• EXTRACTED DATA:

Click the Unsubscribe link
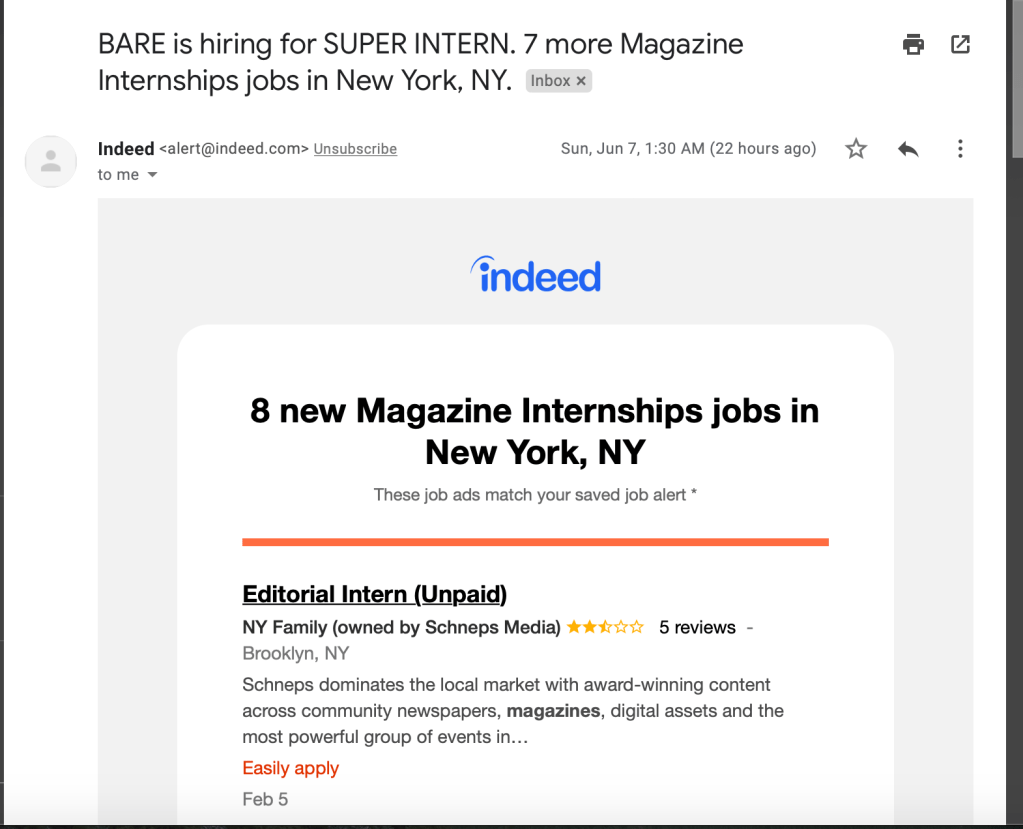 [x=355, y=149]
* * *
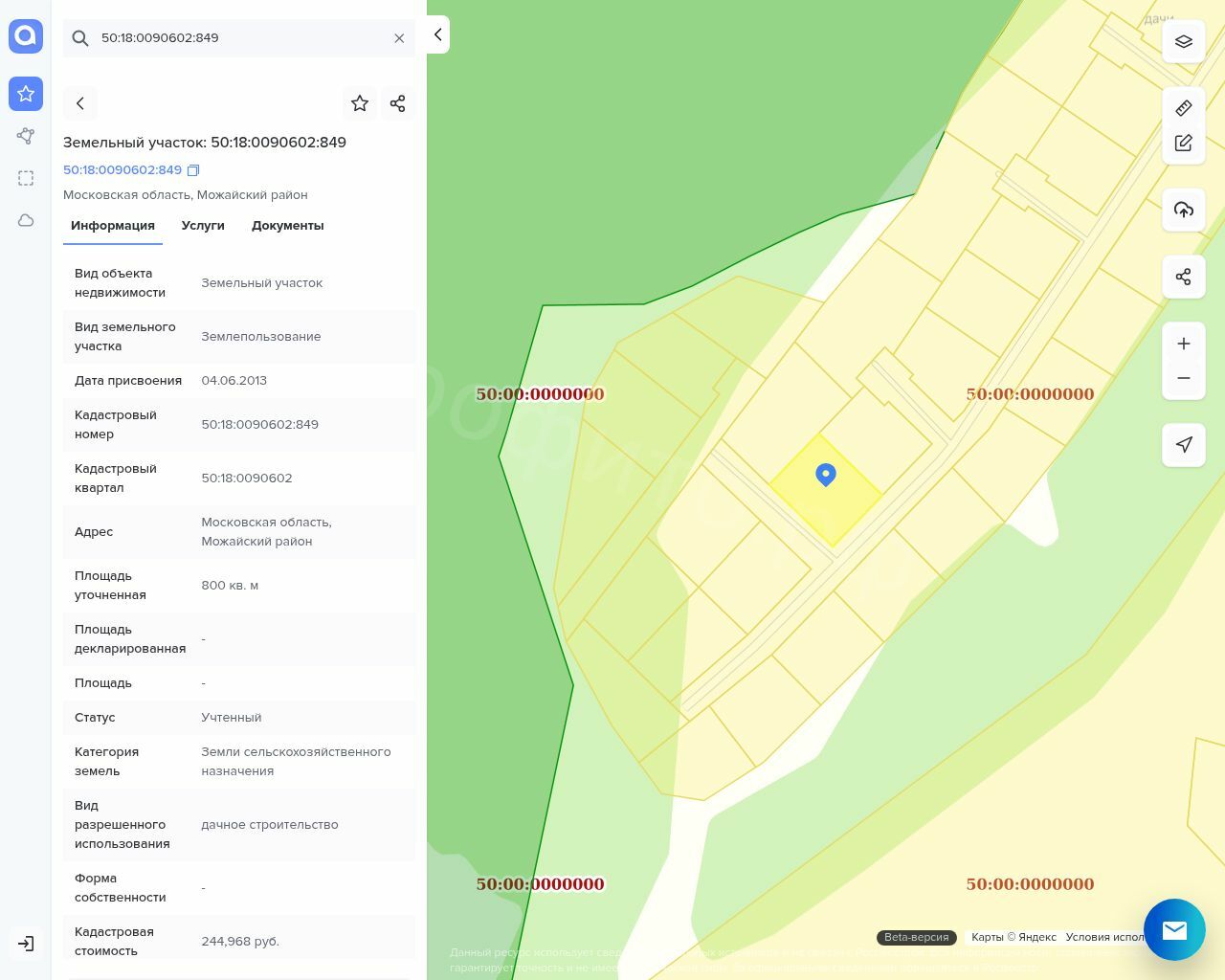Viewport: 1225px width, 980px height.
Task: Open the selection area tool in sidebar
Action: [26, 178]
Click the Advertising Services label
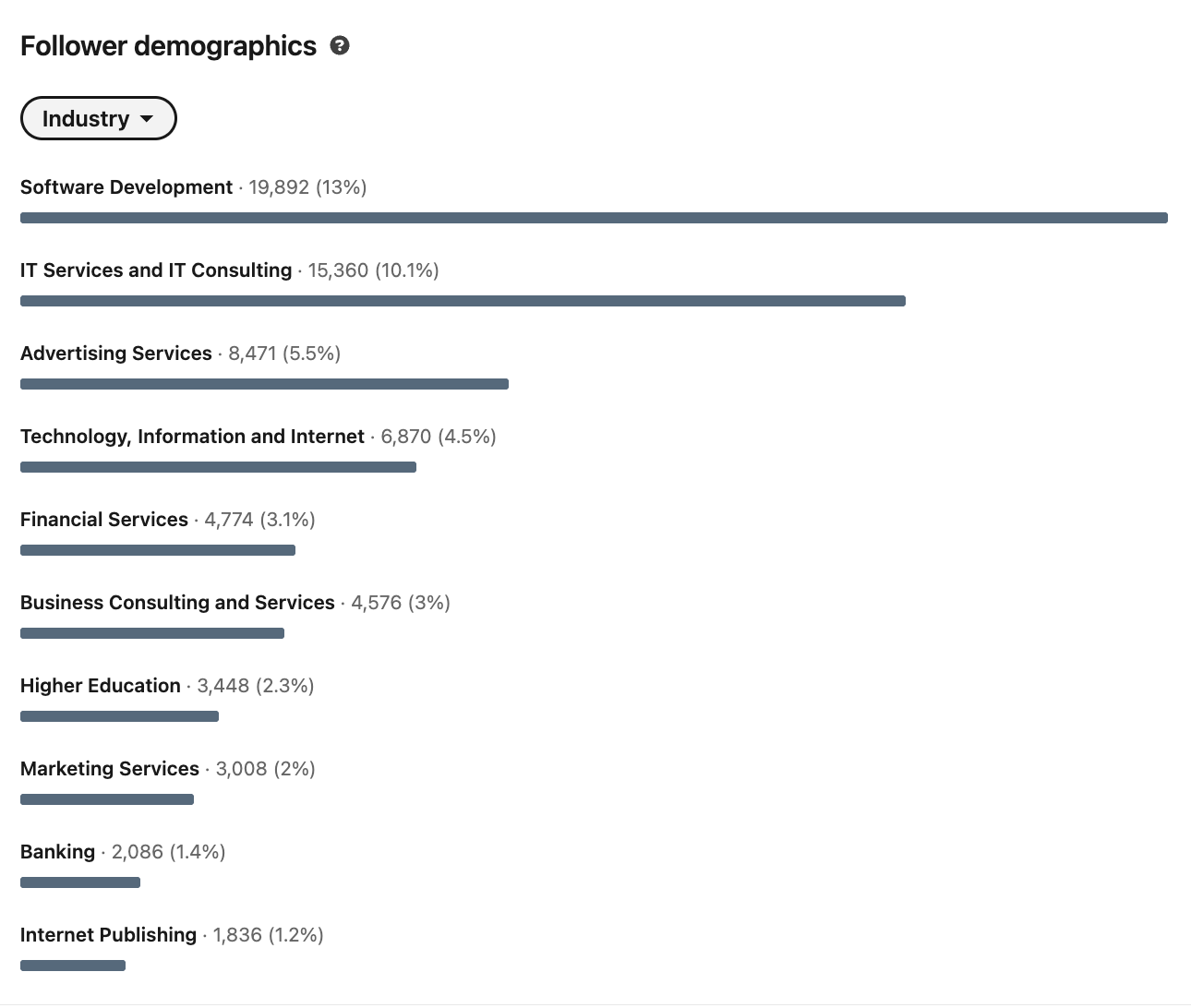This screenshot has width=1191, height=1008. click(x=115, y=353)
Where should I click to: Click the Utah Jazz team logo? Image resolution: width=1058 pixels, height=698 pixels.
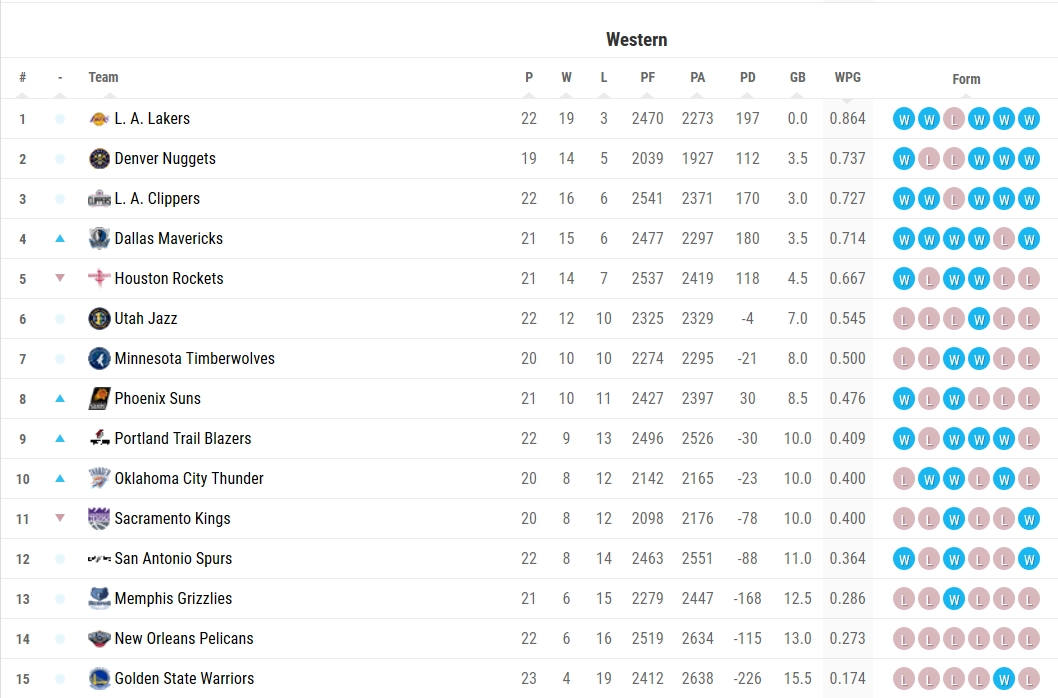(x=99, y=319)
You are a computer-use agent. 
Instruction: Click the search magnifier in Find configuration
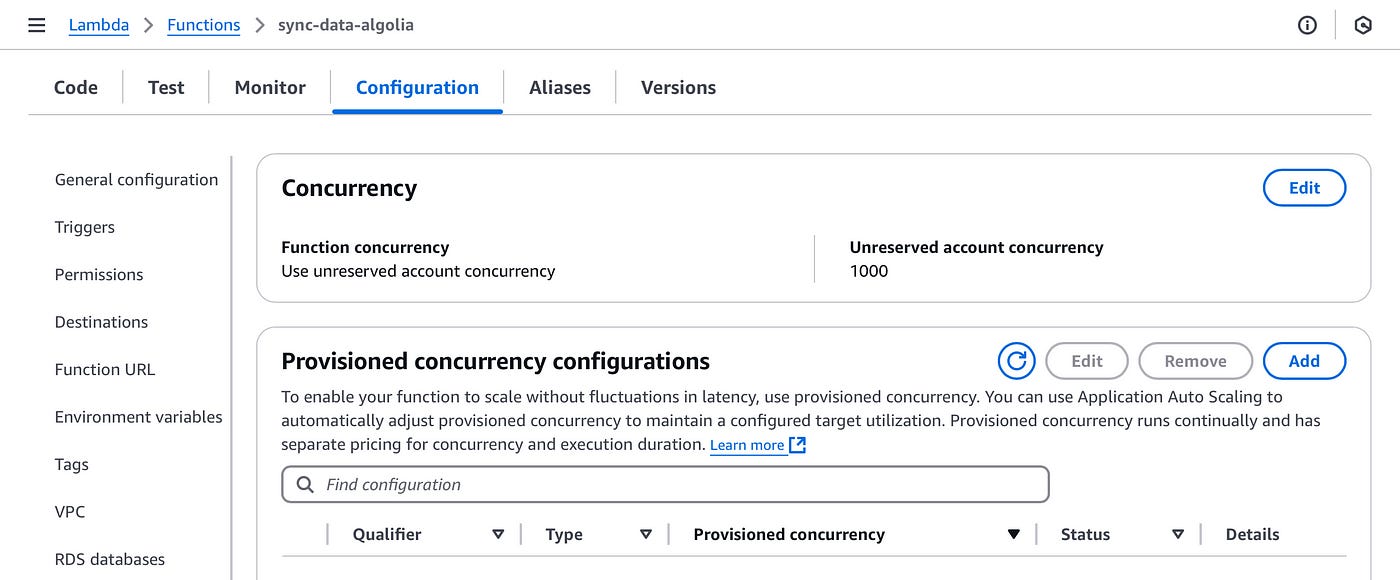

• PROBLEM DETAILS: Retype only the lines above between the line with "You are a computer-use agent." and the line with "Instruction: Click the", counting those two lines as well, and keep every character as it is.

• SOLUTION FOR THIS EXERCISE:
You are a computer-use agent. 
Instruction: Click the search magnifier in Find configuration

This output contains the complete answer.